“Cyber Monday” is only one of several terms we weren’t using 10 years ago. As we head into the second decade of the 21st Century, the technology advances have been just dizzying. Ten years ago, a blackberry was still just fruit, nobody was saying “app” or “tweet” or “LOL.” We took photos with a camera, surfed the web on our desktops, recorded TV shows on VCRs and used the telephone as a telephone.

But one subject remains unchanged. In 2000, everyone was wondering whether shoppers would abandon stores in favor of Internet shopping? They haven’t, but the threat continues to hover over the bricks-and-mortar retail world like a gray, ominous cloud.

At the turn of the century, retailers were insisting that shoppers would always need to touch, feel and see the merchandise in the store. Terry Lundgren was still saying that last week in a TV appearance on “The View.”

If you, like I, have questioned that position as so much whistling in the dark, an article in this past weekend’s The New York Times is a must-read. The headline for the Nov. 26, 2010, article was “A Bully Finds a Pulpit on the Web.”

It’s a story about a web site, DecorMyEyes.com, selling designer sunglasses. The site is full of the classiest brand names – Alain Mikli, Balenciaga, Christian Audigier, Armani, Ferragamo, et al. – at discounted prices. But classy here is purely skin deep. The proprietor of the site is an unrepentant swindler from Brooklyn who doesn’t fulfill orders as ordered, baits and switches, and threatens, even stalks, customers who want returns or refunds.

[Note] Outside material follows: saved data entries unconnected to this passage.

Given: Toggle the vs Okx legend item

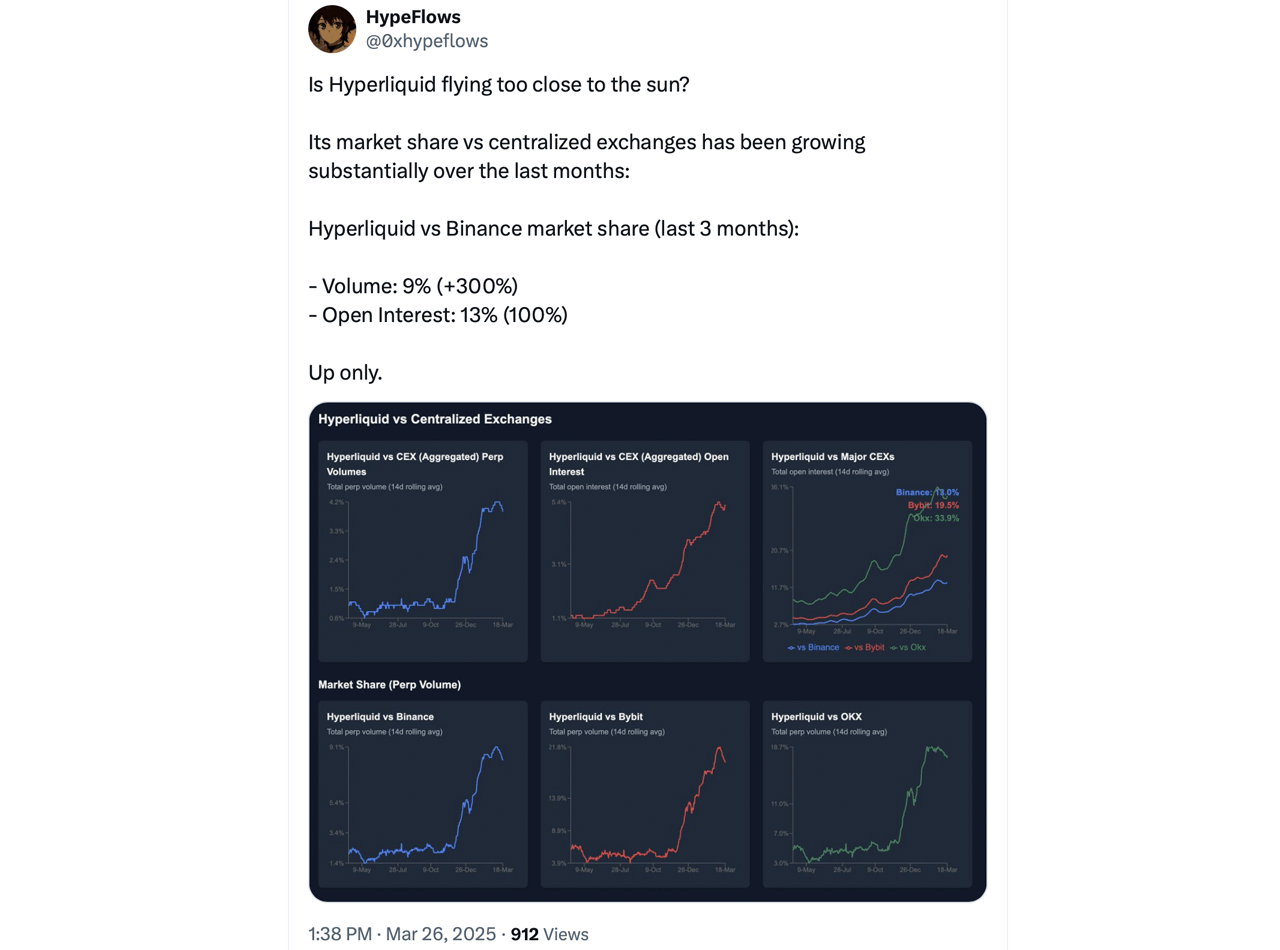Looking at the screenshot, I should click(908, 648).
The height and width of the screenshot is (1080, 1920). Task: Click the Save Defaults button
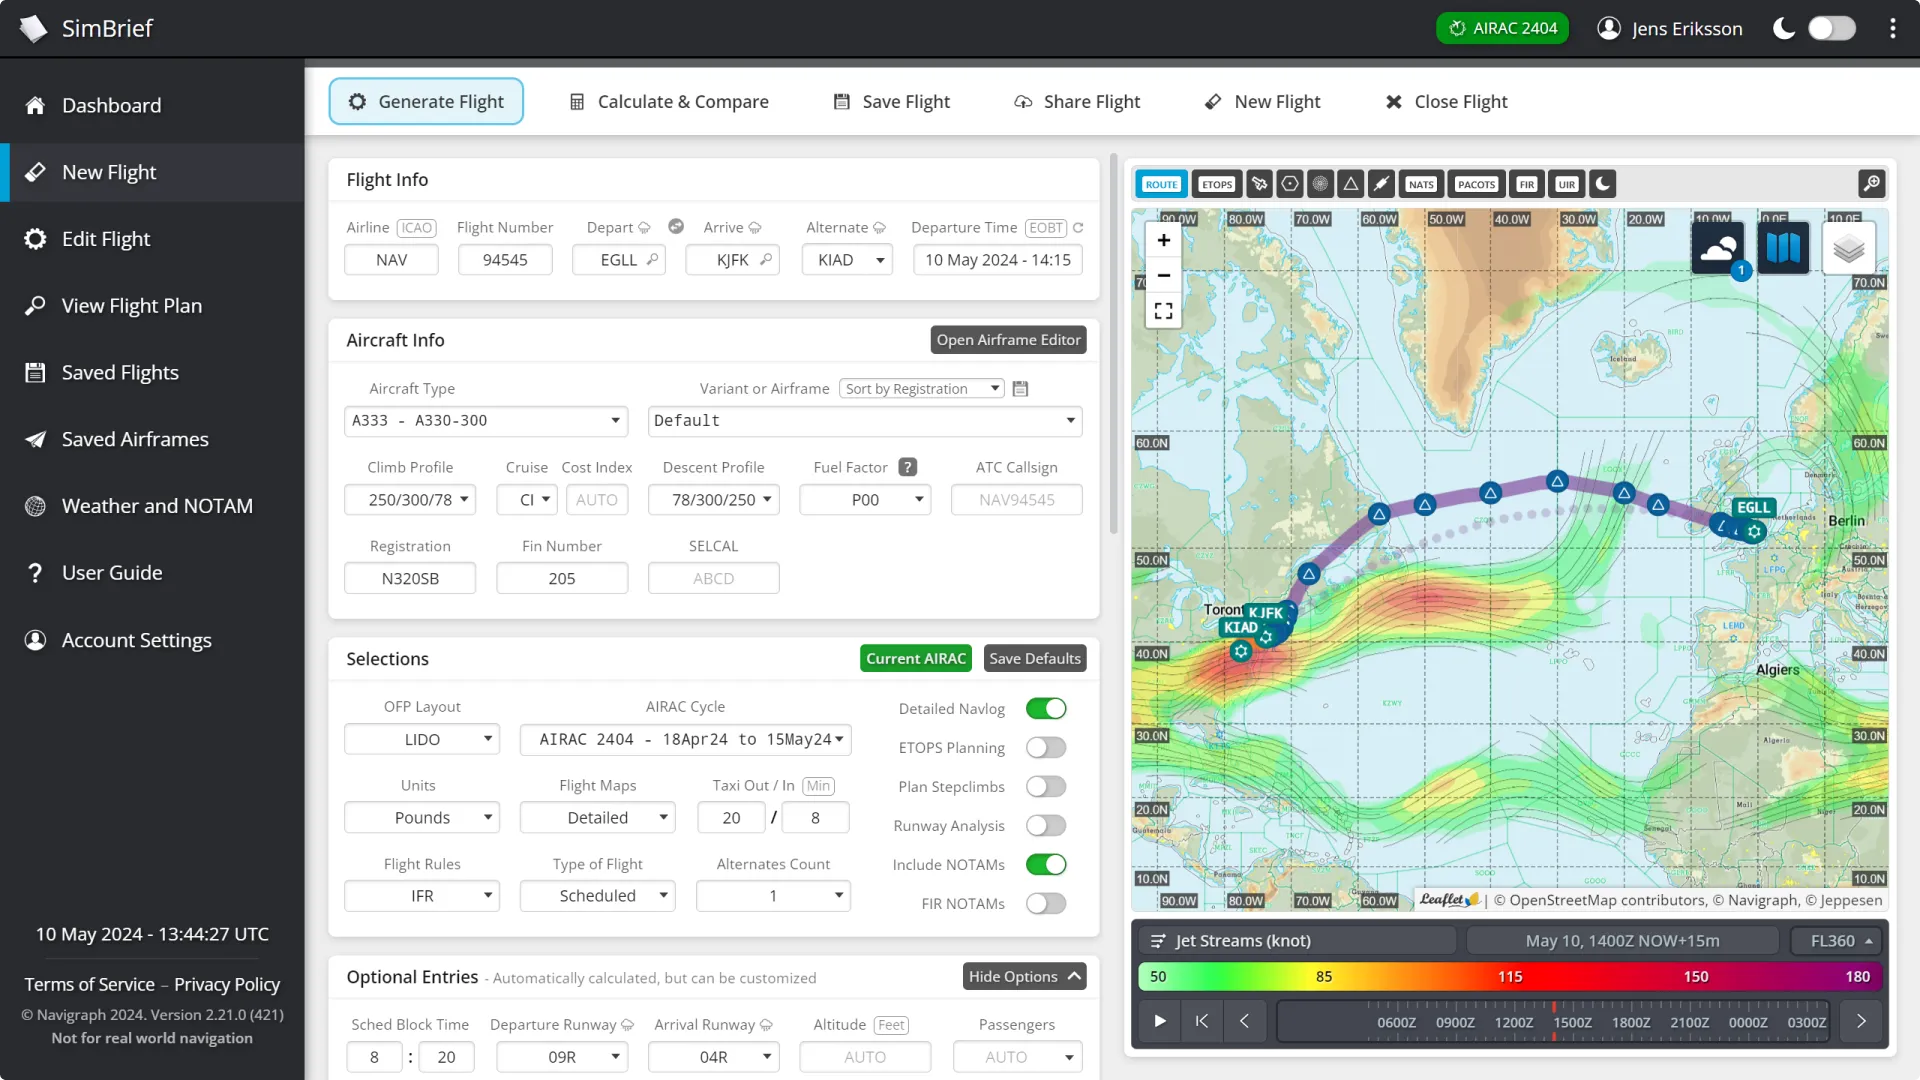tap(1034, 658)
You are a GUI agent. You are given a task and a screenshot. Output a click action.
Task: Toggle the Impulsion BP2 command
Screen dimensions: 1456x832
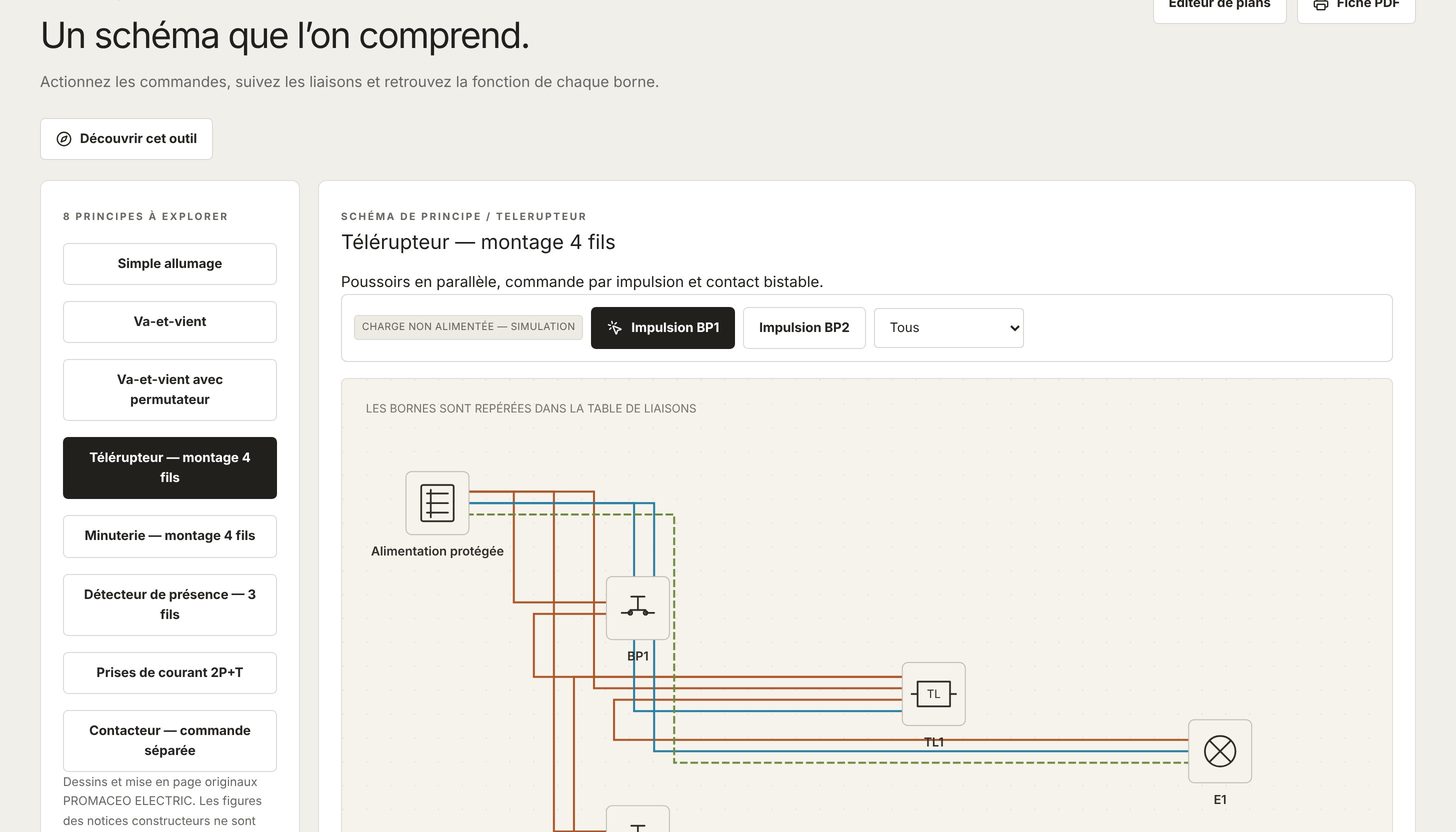coord(804,328)
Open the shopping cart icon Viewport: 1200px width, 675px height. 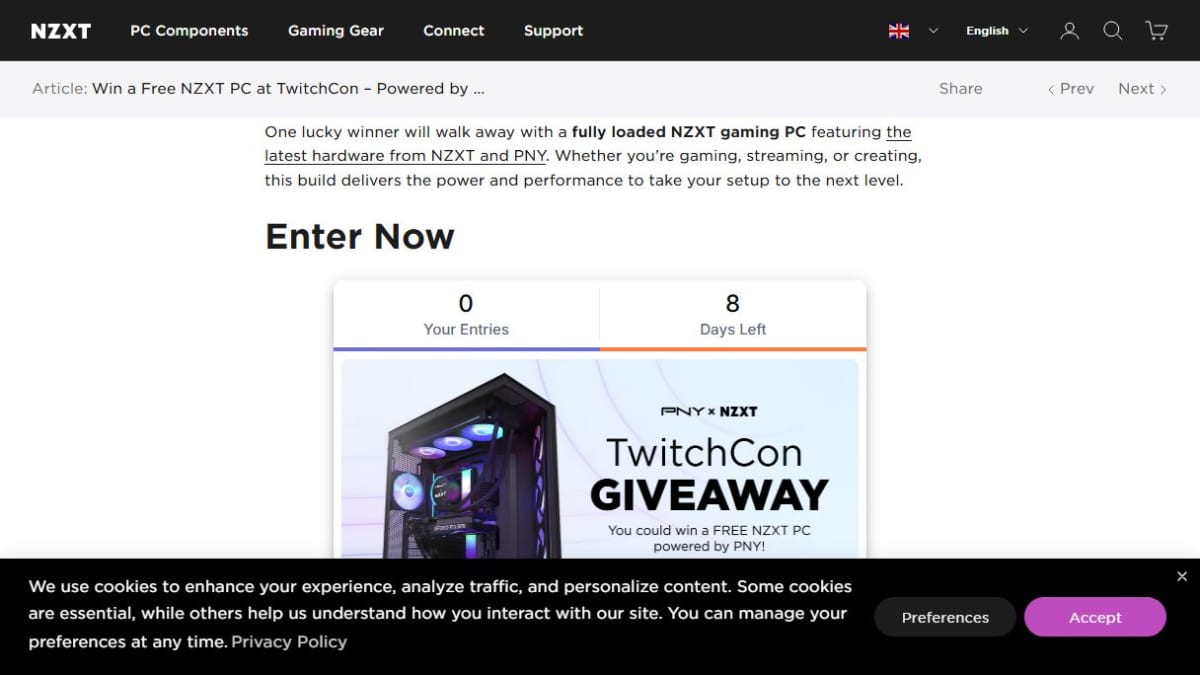(x=1157, y=31)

He even called into a customer’s credit card company to cancel her complaint and its investigation. Hey, he has your number! (And, by the way, the bank was no help at all in resolving the issue until The Times contacted it, and then the bank was “mortified” but hardly apologetic. So what’s in your wallet? Much less than the TV ads would have you believe.)

Is the DecorMyEyes guy embarrassed by the complaints and bad publicity? Hardly. Because, he explained, every online notice or complaint or bad review posted simply raises his position on Google search results. His site even invites customers to post their feedback. Take your best shot – good or bad, he couldn’t care less.

“I’ve exploited this opportunity because it works,” he brashly told The Times reporter. “No matter where they post their negative comments, it helps my return on investment. So, I decided, why not use that negativity to my advantage?”

Obviously, not every online merchant is dishonest. But how would you know? Apparently not by its position on the Google search index. Customers may not like having to get out of their pajamas to go to the store and fight the holiday crowds, but at least they know with whom they’re dealing.